*Exercise set:*
**A)** In the mailing-list post, what additional explanation applies at least to SILK and the other LPC-derived codecs?
**B)** List every codec or codec mode that the mailing-list post mentions by a specific name.
**C)** Reproduce the mailing-list post from "Sat Nov 4 22:05:41" up to and including "perceptually matched synthesis.", swapping "original poster" for "first poster".
[start of Source]
[opus] Antw: Re: OPUS vs MP3

Sat Nov 4 22:05:41 UTC 2017

On 2017-11-01, Jean-Marc Valin wrote:

> I'm not sure, but my best guess would be "because MP3's window is very 
> leaky and MP3 has to waste a lot of bits in the LF because of that". 
> It could also be just the MP3 encoder being silly, or other things.

Was the original poster speaking about the SILK or the CELT derived 
mode? Because at least wrt SILK (and the rest of the LPC derived codecs) 
there is an additional explanation: perceptually matched synthesis.

If you look at things like the GSM/UMTS series codecs, they can seem 
*really* bad in a naive noise floor comparison, while sounding better at 
low bitrates and when applied to speech-like signals. That's pretty much 
the reason LPC derivatives are used in the first place, and in OPUS as 
well: the algorithm itself somewhat models human speech production, so 
that it encodes salient information not easily measured by 
simple-minded, even if highly developed and complex, spectral and/or 
statistical coding methodologies.

> Most logical explanations would be related to MP3 being bad than 
> anything else.
[end of Source]
[start of Data section]
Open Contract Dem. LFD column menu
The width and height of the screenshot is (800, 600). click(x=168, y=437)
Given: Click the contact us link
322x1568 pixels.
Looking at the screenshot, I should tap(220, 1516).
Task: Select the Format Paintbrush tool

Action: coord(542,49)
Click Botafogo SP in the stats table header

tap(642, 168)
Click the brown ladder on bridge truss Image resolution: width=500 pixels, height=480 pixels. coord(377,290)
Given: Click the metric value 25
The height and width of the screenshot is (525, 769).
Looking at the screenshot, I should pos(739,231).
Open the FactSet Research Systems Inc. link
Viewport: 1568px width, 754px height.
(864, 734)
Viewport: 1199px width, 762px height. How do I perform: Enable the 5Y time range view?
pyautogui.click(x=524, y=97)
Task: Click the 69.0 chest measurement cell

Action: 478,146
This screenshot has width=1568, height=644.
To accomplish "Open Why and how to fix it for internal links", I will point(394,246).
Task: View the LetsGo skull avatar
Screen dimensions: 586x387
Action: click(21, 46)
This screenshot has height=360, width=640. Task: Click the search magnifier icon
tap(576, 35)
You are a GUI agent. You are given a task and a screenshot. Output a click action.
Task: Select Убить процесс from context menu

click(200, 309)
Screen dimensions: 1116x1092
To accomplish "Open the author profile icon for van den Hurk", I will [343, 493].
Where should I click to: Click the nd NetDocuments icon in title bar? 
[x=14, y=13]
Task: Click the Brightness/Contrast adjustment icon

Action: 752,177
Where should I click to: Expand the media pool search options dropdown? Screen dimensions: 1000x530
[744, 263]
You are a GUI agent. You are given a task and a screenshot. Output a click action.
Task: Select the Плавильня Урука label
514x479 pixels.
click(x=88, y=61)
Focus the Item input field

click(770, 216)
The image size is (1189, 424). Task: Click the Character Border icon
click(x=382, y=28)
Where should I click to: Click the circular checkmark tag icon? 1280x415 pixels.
[end of Data section]
*Answers for the tasks:*
**A)** Perceptually matched synthesis.

**B)** MP3, SILK, CELT, the GSM/UMTS series codecs, OPUS

**C)**
Sat Nov 4 22:05:41 UTC 2017

On 2017-11-01, Jean-Marc Valin wrote:

> I'm not sure, but my best guess would be "because MP3's window is very 
> leaky and MP3 has to waste a lot of bits in the LF because of that". 
> It could also be just the MP3 encoder being silly, or other things.

Was the first poster speaking about the SILK or the CELT derived 
mode? Because at least wrt SILK (and the rest of the LPC derived codecs) 
there is an additional explanation: perceptually matched synthesis.